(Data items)
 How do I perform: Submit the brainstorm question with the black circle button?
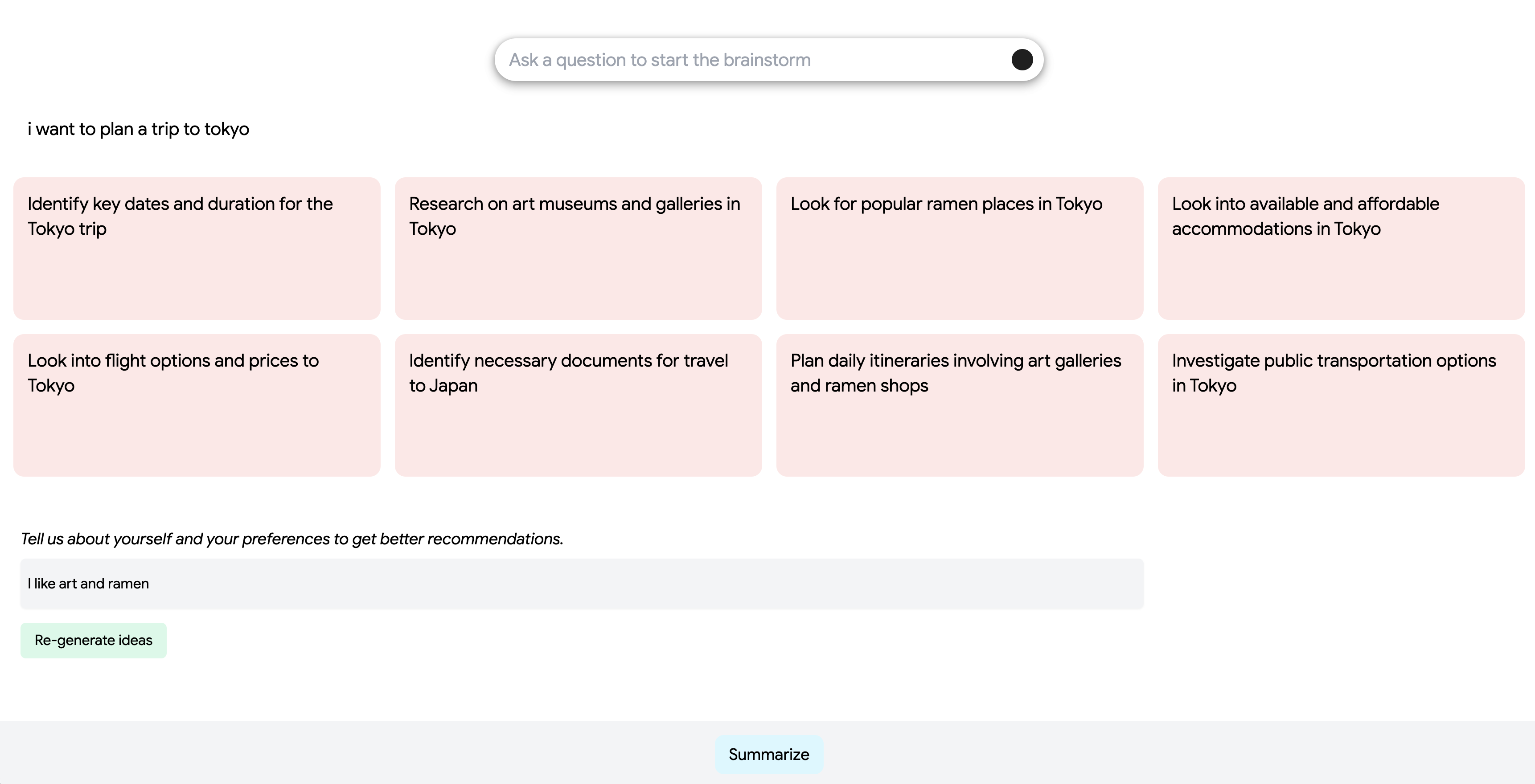point(1022,60)
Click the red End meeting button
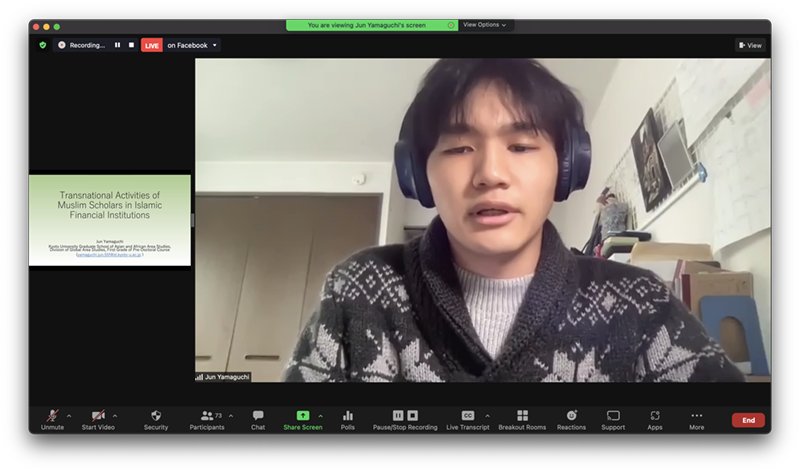Screen dimensions: 800x472 [747, 420]
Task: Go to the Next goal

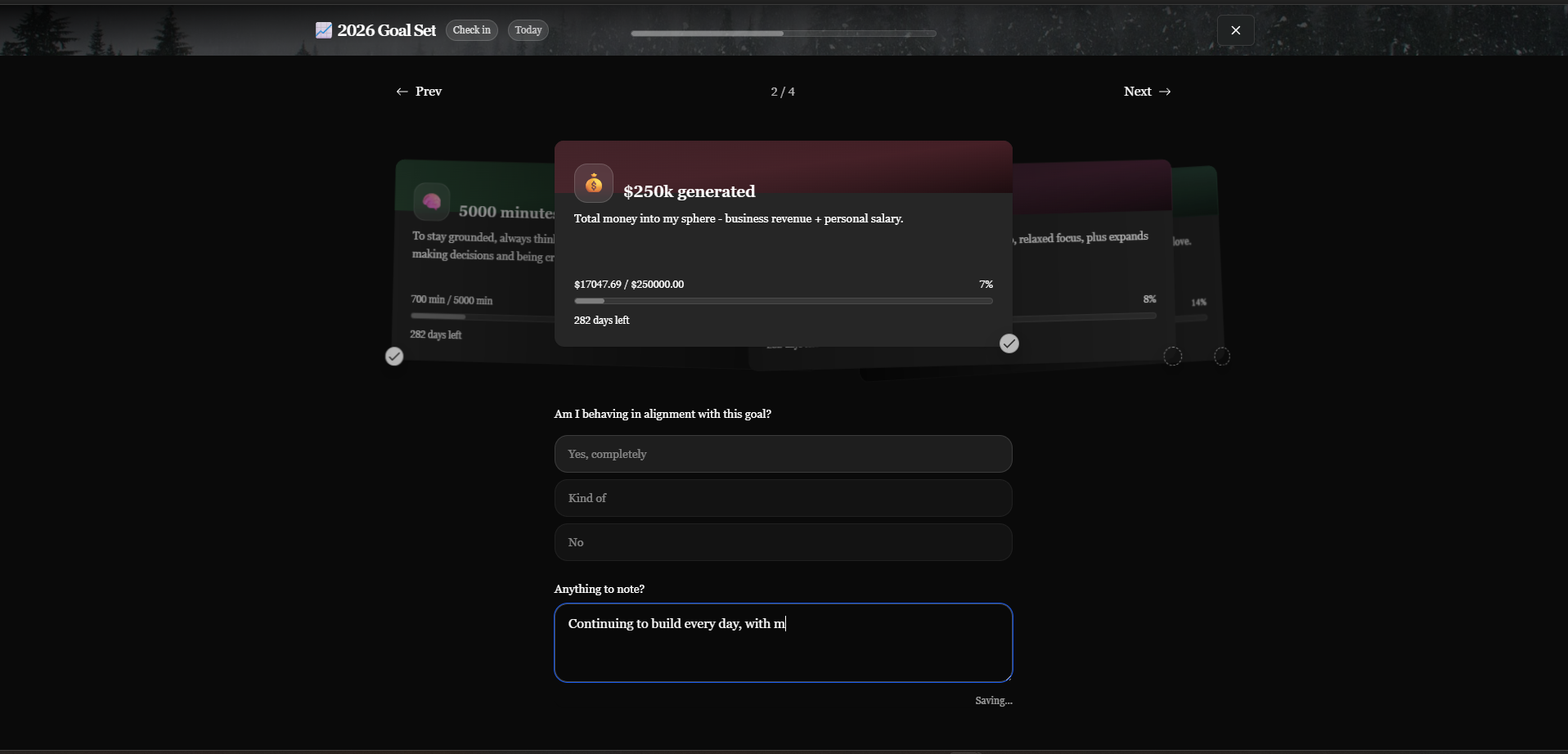Action: point(1147,92)
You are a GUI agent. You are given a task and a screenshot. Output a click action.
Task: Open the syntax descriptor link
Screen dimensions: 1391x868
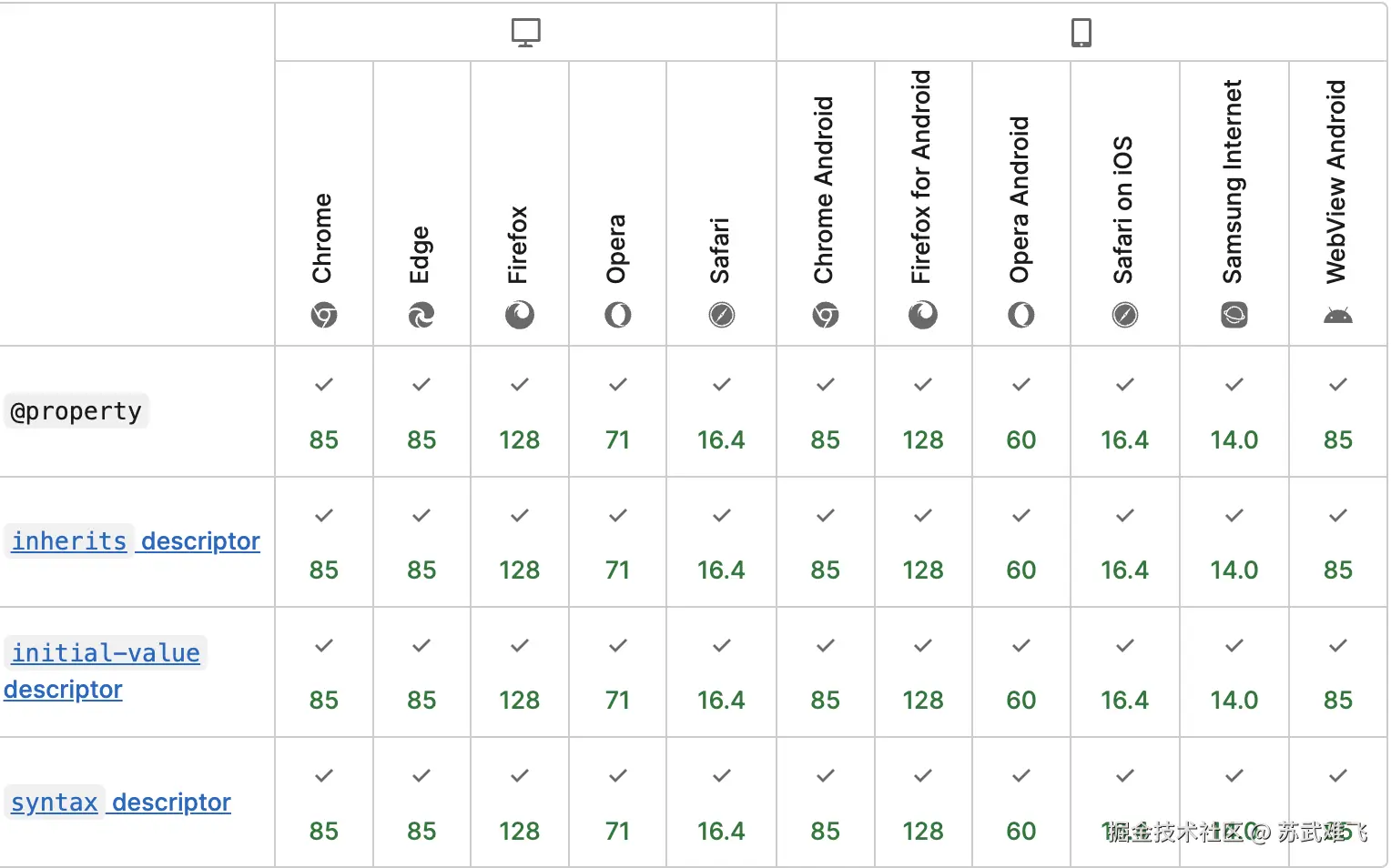coord(121,802)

### Work item
Pictures aside, write out all of the records exactly.

### Result of the task
 How do I perform: Submit the brainstorm question with the black circle button?
point(1022,60)
Click the red End meeting button
Screen dimensions: 800x472 [747, 420]
Task: Go to the Next goal

Action: point(1147,92)
You are a GUI agent. You are given a task and a screenshot. Output a click action.
Task: Open the syntax descriptor link
Screen dimensions: 1391x868
coord(121,802)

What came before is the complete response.